April 14, 2009 at 12:44 pm
Todd, the problem with it is that a human being has to go through, row by row, and identify what format each name has, then record that somewhere so that the function can be run.
It would almost certainly be cheaper to hire a bunch of temps and set them up at data-entry stations.
Run the list through a simple algorithm that can spot all the obvious names, but make sure it doesn't treat "Dr. Jones" as first name = "Dr.", or anything like that. Then take all the exceptions and give them to the data-entry temps and have them blast through it.
Otherwise, it's going to be someone going through and having to go, "'Col. John W Smith, PhD', let's see, what format is that? Oh heck, we don't have a template for that one. Joe, gotta build a template for someone with a rank, a three-part-name, and a suffix." for each name format.
Even human entry will run into issues with unfamiliar names. Any American should be able to handle "Col. John W Smith, PhD", but how many will be able to figure out "Padma Vibhushan Subrahmanyan Chandrasekhar"? (That's a real name, by the way.) How about "Chan Kong Sang"? How many would realize that "Chan" is the "last name" (family name)? (That's Jackie Chan's birth-name. Chan being first is pretty standard in that part of the world.)
With names like that, how can you possibly expect an algorithm to get it right?
So, somebody came up with an algorith that requires that a person tell the computer which piece of the string is which name. That's what that function does. You have to tell it "f f F L" on the Indian name I used as an example, or whatever the proper sequence of codes is for "not really his first name, not the first name he goes by, first name he goes by, family name".
By the time you've figured that out by eyeballing it, you may as well have typed the thing in yourself. Overall, it'll save time.
That's why I call that function a toy. It was, I'm sure, fun to build. It shows off some useful features of SQL. But in the real world, the purpose of software is to do things that people can't do themselves more efficiently, since that's the sole and only purpose of tools.
Would we have knives if we had fingernails that could cut things the way knives do? Nope. Would we have calculators if people could do 10-digit multiplication, etc., in their heads? Nope.
So why have a software function that requires so much hand-holding that it's just as easy, if not easier, to just do it yourself? No practical reason at all. That means it's not a tool. If it's not a tool, that makes it a toy.
I'm not trying to insult anyone. I'm just assessing the value I see in the thing.
Make sense?
- Gus "GSquared", RSVP, OODA, MAP, NMVP, FAQ, SAT, SQL, DNA, RNA, UOI, IOU, AM, PM, AD, BC, BCE, USA, UN, CF, ROFL, LOL, ETC
Property of The Thread
"Nobody knows the age of the human race, but everyone agrees it's old enough to know better." - Anon
April 14, 2009 at 1:39 pm
I am not insulted. I think you that haven't evaluated the function correctly. The function returns the name you supply in the format that you ask for. There is no doubt that it definately makes some huge assumptions about the way the original full name is entered. But it doesn't ask you how the entry is formated. I sure that It falls short in many instances where the assumptions the code makes about the entry are wrong.
However, I am sure that if you did have a person go row by row to check each name.
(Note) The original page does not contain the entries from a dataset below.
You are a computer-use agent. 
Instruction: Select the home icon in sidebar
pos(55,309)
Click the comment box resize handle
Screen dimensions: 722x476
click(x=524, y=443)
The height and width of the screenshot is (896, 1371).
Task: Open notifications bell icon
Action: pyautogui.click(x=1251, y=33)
It would much faster if you let the code take a stab at it first. I am also sure that even after the person checked the name there would still be some errors. I have a cousin who is named James Todd (I am named after my mothers whole side of the family.) If his name was eneterd 'Todd James', The code says his first name is Todd and his last is James. I doubt any person, except those that know my cousin, could find reason to challenge the result. However if it were enterd Todd, James the code would get it right.
Unfortunately for us Data often comes to us in a terrible mess, but we can't just throw up our hands and give up, I still see this as a valuable tool. I admit it is not the tool that does everything or guarenties 100% accuracy. In the end given all the possible ways to enter a name, you have to put some one on the row by row check. But I still say I would have found this function useful when doing data conversions for the Utility Billing Systems, even though in the end I would have to check the results row by row.
April 14, 2009 at 2:33 pm
I guess I don't see it that way. I've had to process millions of names (used to work for a couple of direct mail marketing companies) in mail lists, and in looking over this function, the fact that you have to manually assign a format to each row eliminates all value for what I was doing. Doesn't reduce the value, eliminates it.
Here's what I recommend: create a list of 100 names, with a percentage of complex ones in it (things like "Dr. Jones, MD", with no first name, and "Billy-Bob James Smith VI"), and insert it into a table. Then use the function on that table, and see how long it takes to set up the run on the function, including adding all the flags it requires in order to parse the names.
Then, with the exact same list, see how long it takes to eyeball them and type them into a simple data entry form.
If you find that running them through the function, including adding flags to it, is easier and faster, well and good. You've got something useful. If you find that it isn't, that's fine too.
Then take the time that was spent on each, and work out how that translates in your salary (for the more technical version) vs the minimum wage that a data entry clerk will probably cost. This is where I think the difference will show up. If you want to take it one step further, check with temp agencies and see what they are charging for data entry clerks in your area. It's usually pretty cheap, and with the labor market right now it's almost certainly even cheaper than usual.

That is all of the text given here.